[[ Material to process open ]]

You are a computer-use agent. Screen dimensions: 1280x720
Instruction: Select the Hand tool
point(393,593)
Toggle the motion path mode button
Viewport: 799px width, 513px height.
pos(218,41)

[[ Material to process closed ]]
[[ Material to process open ]]

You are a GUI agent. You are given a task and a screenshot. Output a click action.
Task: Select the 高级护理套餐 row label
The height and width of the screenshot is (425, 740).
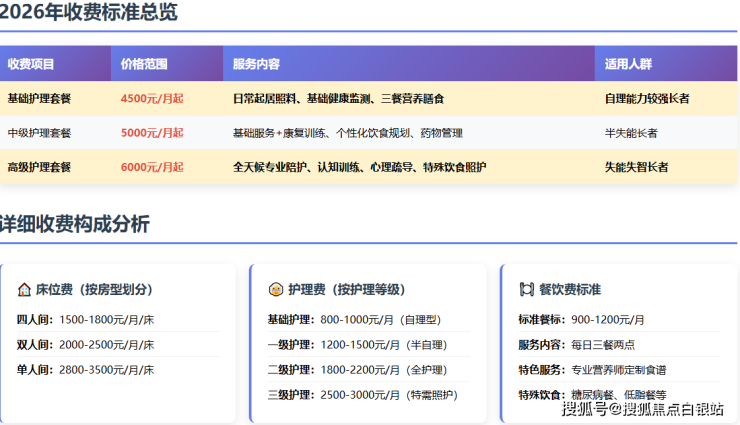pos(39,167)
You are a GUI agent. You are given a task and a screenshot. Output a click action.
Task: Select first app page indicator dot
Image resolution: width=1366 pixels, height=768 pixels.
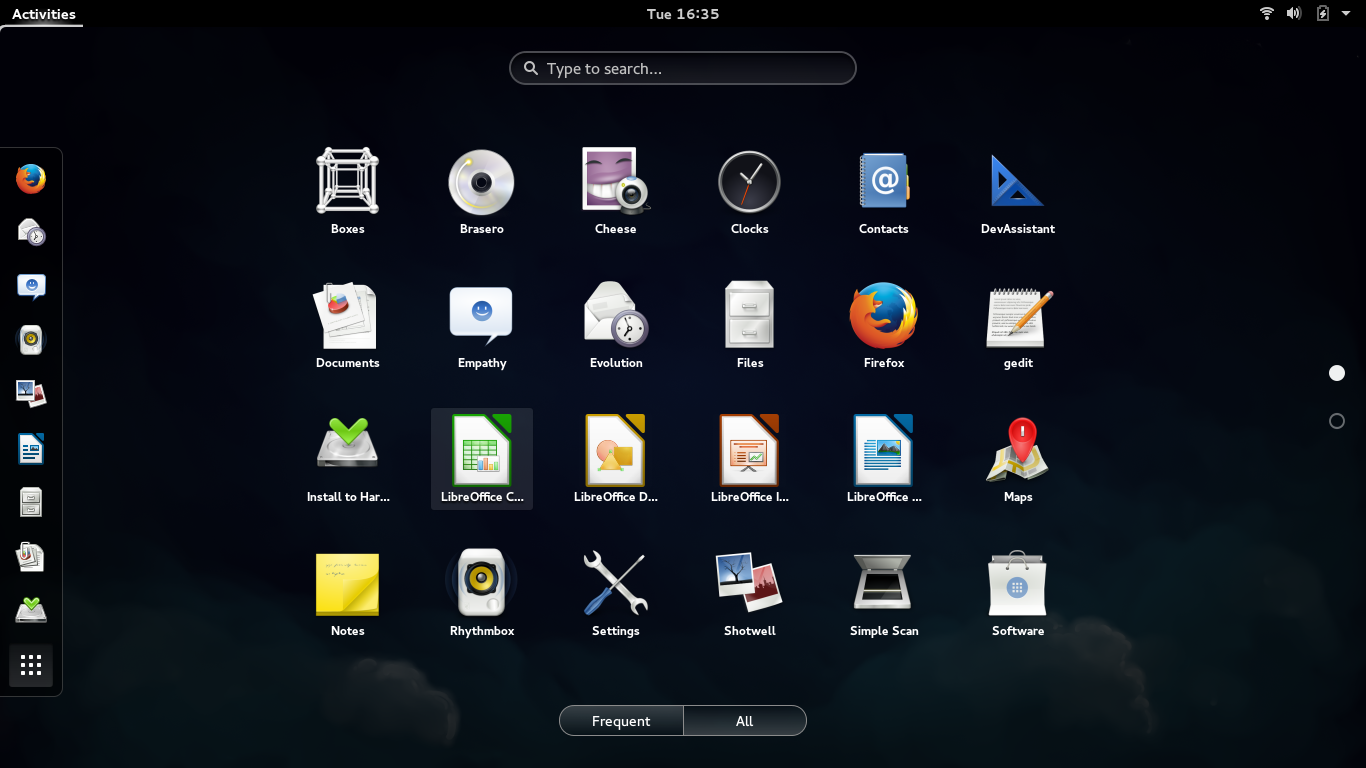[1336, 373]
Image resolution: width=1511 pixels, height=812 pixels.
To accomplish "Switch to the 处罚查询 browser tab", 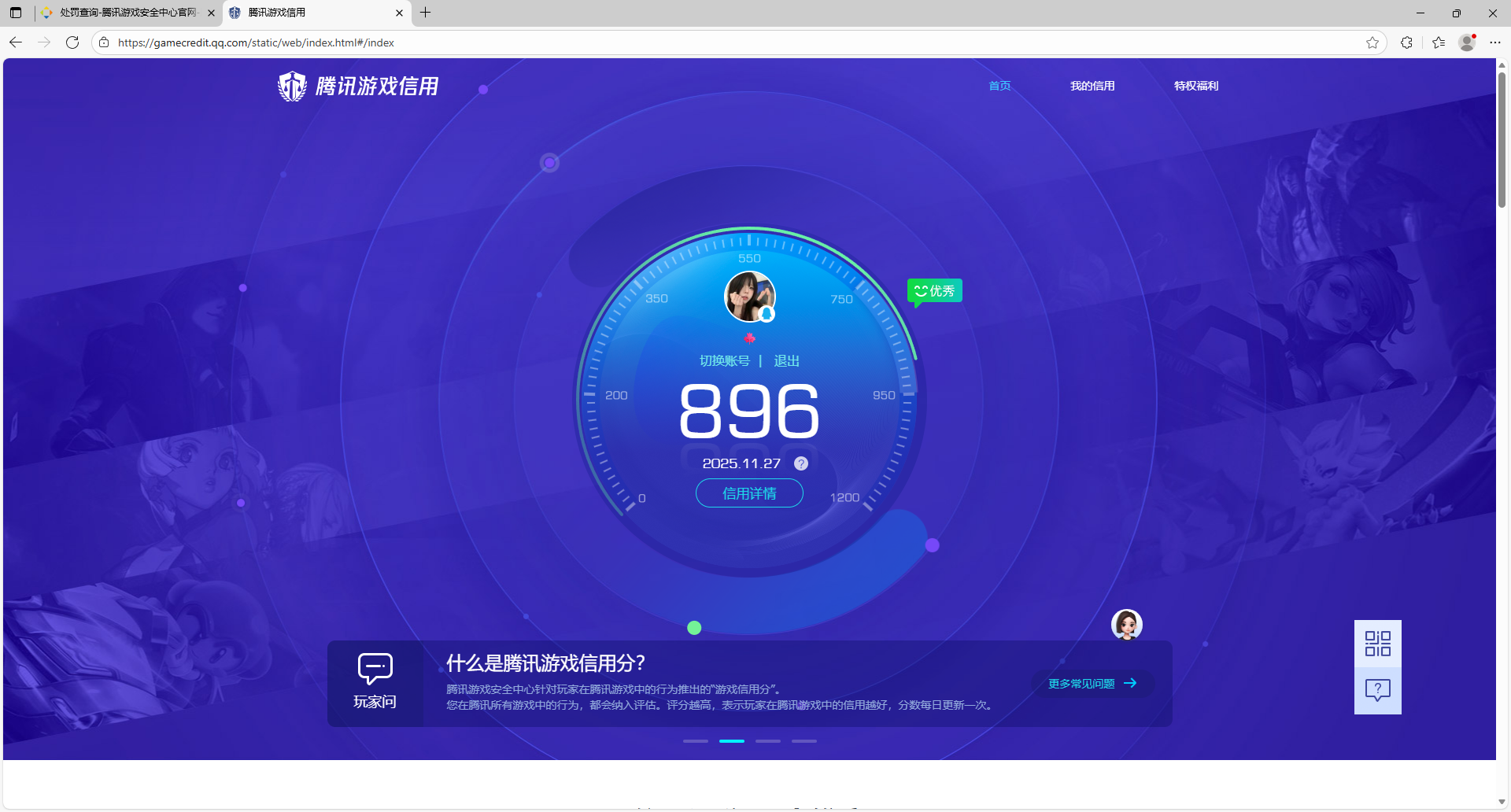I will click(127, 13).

[[ Material to process closed ]]

Return exactly the lines that appear in the data above between the line containing "Task: Select the 高级护理套餐 row label" and the line containing "Image resolution: width=1511", both of which are included, and leave the pictures out.

Task: Select the 高级护理套餐 row label
The height and width of the screenshot is (425, 740).
pos(39,167)
You are a GUI agent. You are given a task and a screenshot. Output a click action.
Task: Select first app page indicator dot
Image resolution: width=1366 pixels, height=768 pixels.
[1336, 373]
Image resolution: width=1511 pixels, height=812 pixels.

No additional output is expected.